Миккель Сирма кивнул.
– А сам что будет делать?
Ленсман снова покачал головой.
– Не знаю. Здесь хорошо делать свою работу нельзя. Да меня здесь ничего и не держит. Не женат я. И, похоже, не буду. Может, стоит поискать место на юге.
– Есть у самого новости от вдовы?
– Короткое письмо. Живут они у её родителей на небольшой ферме. Ей вроде неплохо, сыну тоже. На следующий год пойдёт в школу, хотя он и маловат ещё. Но тогда ему хоть будет о чём думать. Так она пишет.
– Он видел отца, священника. С перерезанным горлом. Может статься, он теперь себя винит. Думает, несчастье потому случилось, что он отца оставил, а сам ко мне побежал. Но преступников он тоже ненавидит.
– Ну, один-то мёртв. Думаю, один из братьев застрелил другого. Вот мы какого человека разыскиваем. Холодного. Безжалостного. Расчётливого убийцу.
Но Миккель Сирма хотел и дальше говорить о сыне священника.

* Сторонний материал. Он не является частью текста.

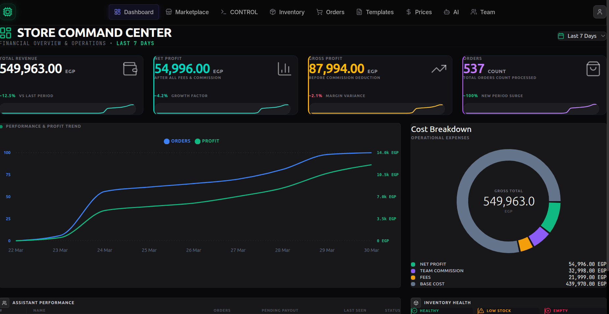Open the user profile icon
The width and height of the screenshot is (609, 314).
(599, 12)
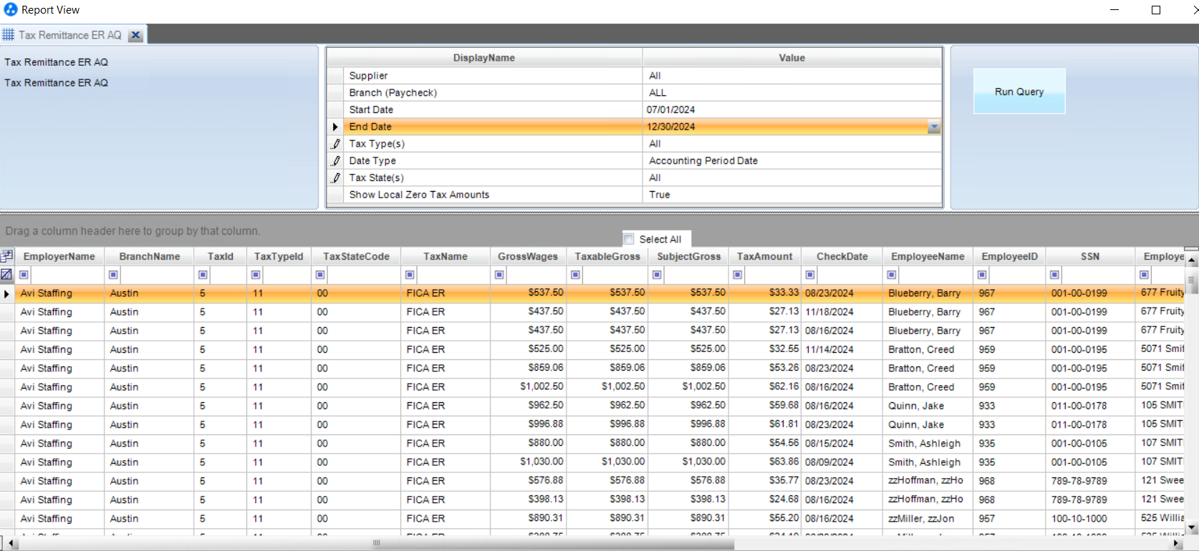Image resolution: width=1199 pixels, height=551 pixels.
Task: Click the horizontal scrollbar thumb below the grid
Action: click(x=376, y=543)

– Думает, что он в ответе. Ребёнок не должен учиться ненависти: когда он подрастёт, из ненависти может родиться жажда мести. Лучше будет, если дело как можно скорее разрешится – ради мальчика.
Ленсман принялся гадать, чего же саам от него хочет и зачем просил об этой встрече. Он знал Миккеля Сирму не один год, и никогда раньше тот так много не говорил. Саам как будто не надеялся увидеть его снова. Ленсману показалось, что они сидят и прощаются.
Он кивнул.
– Сделаю, что смогу. Но обстоятельства препятствуют следствию. Начальник полиции настроен против меня. Здесь, на севере, в государственной полиции скоро останется один хирд, мне перекроют все пути. Ты наверняка слыхал, что того австрийца, коменданта военного лагеря под Сванвиком, внезапно перевели в Польшу? Он плакал, когда мне об этом рассказывал. Думает, это потому, что он не справился с поимкой шпиона, и очень раздосадован.
– Слыхал.
– Теперь прибыл новый комендант, немец. Он не желает сотрудничать с норвежской полицией. Высокомерный хмырь, считающий, что якшаться с норвежцами ниже его достоинства. Никаких дел с местным населением он иметь не желает, разве что творить расправу над теми, кто ещё здесь остался. Каждый день новые аресты и казни.
А я уже сомневаюсь в том, что он существует, этот партизан. Разве может один человек всё время перемещаться, то и дело переходя через границу, да ещё каждый день радировать русским и союзникам? Особенно сейчас, когда полным ходом идёт кампания на Восточном фронте? Незаметно приходить и уходить, да ещё и выполнять задания? Нет, это наверняка разные люди.